◆ Exercise prompt
Please restate, word for word, the lines below that begin at the one with "You are a computer-use agent. This" and end at the one with "Instruction: Click the". Leave out all other lines.

◆ Dataset records
——————————
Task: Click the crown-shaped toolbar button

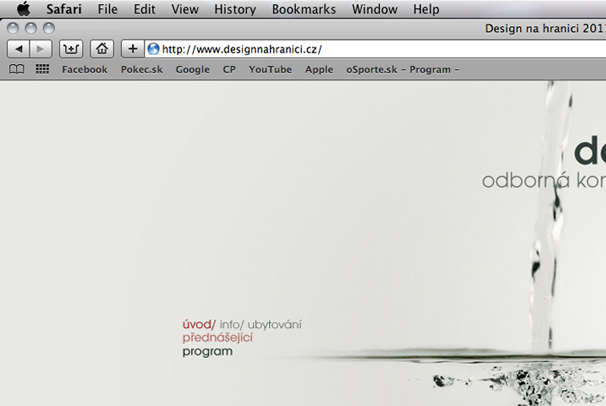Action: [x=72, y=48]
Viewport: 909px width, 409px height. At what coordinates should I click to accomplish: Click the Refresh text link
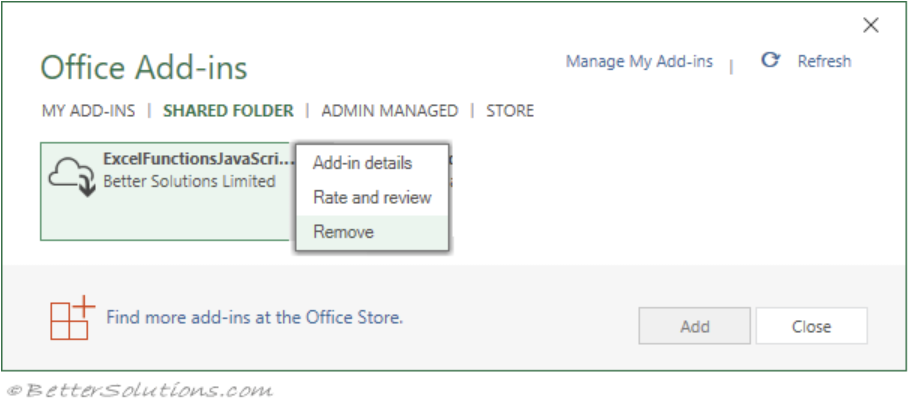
——————————
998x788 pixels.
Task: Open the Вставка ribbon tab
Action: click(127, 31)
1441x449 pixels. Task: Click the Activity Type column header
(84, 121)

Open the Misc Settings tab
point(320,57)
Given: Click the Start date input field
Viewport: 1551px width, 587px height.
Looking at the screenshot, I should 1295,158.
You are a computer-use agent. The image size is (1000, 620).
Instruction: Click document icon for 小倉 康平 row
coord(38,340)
——————————
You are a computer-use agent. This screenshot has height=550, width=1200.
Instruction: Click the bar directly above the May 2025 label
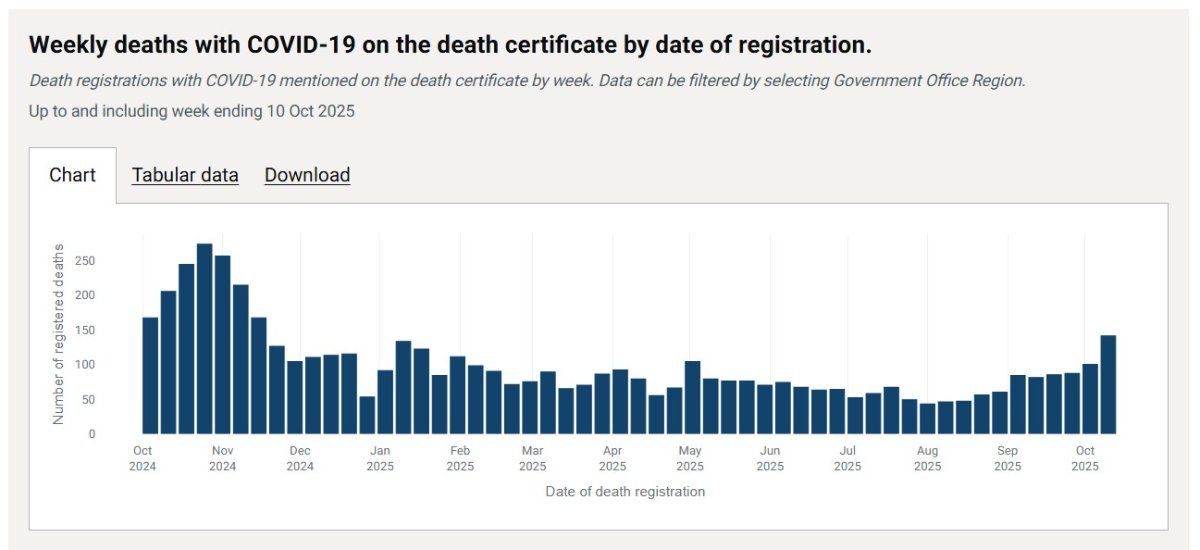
——————————
◆ Exercise result
You are a computer-use agent. This screenshot has height=550, width=1200.
Instruction: Click the bar directly above the May 2025 label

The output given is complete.